▶ **DIRECTIONS**
**A.** In the review of Days to Come, condense the paragraph beginning "The critically burned playwright" into a short bulleted list of its main points.
**B.** Write the next paragraph of the review of Days to Come, picking up after its final sentence.

▶ **SOURCE**
——————

By Samuel L. Leiter
In 1934, Lillian Hellman’s controversial hit play The Children’s Hour made her the toast of the town. Two years later, she was just toast following the seven-performance run of her second play, Days to Come.
The critically burned playwright took responsibility for the flop but also blamed production issues: the lighting, a costume, the props, the acting, the direction. Thankfully, technical problems aren’t notable in the play’s physically attractive new revival by Off Broadway’s Mint Theater Company. But the acting and directing would surely make Hellman’s enemies list.
Days to Come, which focuses on a labor-capital conflict in a fictional Ohio town, has been called the actively leftwing Hellman’s most political drama, although the politics are relatively muffled in its multipronged dramaturgy. The play mingles multiple subjects in a somber and garrulous plot that, because of a lack of compression and synthesis, has more themes that it can comfortably contain.

——————

▶ **DATA SECTION**

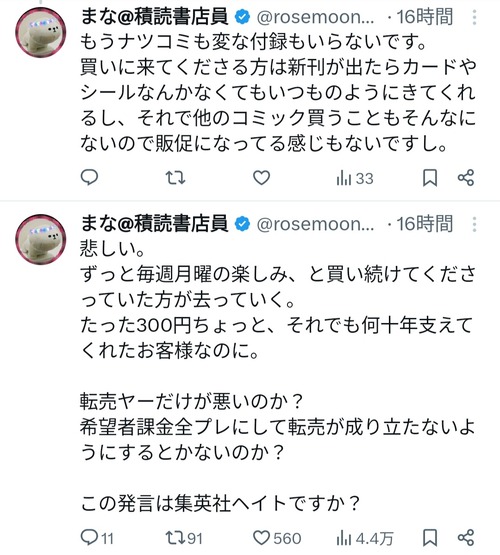
Task: Like the tweet with 560 likes
Action: [x=277, y=538]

——————

▶ **ANSWERS TO THE EXERCISE**
**A.**
- Hellman took responsibility for the play's failure but also blamed the lighting, a costume, the props, the acting and the direction.
- The Mint Theater Company's new Off Broadway revival looks attractive and has no notable technical problems.
- Its acting and directing, however, would likely have ended up on Hellman's enemies list.

**B.**
Sadly, director J.R. Sullivan’s production does little to make one disagree with one of its first critics, John Anderson, who wrote that the play is “muddled and incoherent, dreary, laborious, and overwrought.”
As per the Mint’s standard practice, much attention has been given to the period costumes (by Andrea Varga), lighting (by Christian DeAngelis), sound score (by Jane Shaw), and setting (by Harry Feiner), a well-appointed living room, backed by a glass wall leading to a garden. Given the large cast, though, the upstage area between the sofa and garden wall is as constricted as the writing.
Most of the action (here squeezed, as per Hellman’s revised 1971 script, from three acts into two) is set in the substantial home of Andrew Rodman (Larry Bull), the debt-ridden owner of the family brush factory, whose recent struggles have meant cutting his workers’ wages. He lives there with his beautiful but emotionally distant wife, Julie (Janie Brookshire), and his sister, Cora (Mary Bacon), a high-strung, nagging spinster, who despises her sexually freer sister-in-law.
Led by idealistic, outside union organizer Leo Whalen (Roderick Hill), Andrew’s employees go on strike. Andrew listens to the advice of devious attorney Henry Ellicott (Ted Deacy)—who’s been carrying on with Julie while also gaining more company control—and hires shady Sam Wilkie (Dan Daily) to bring in thuggish strikebreakers.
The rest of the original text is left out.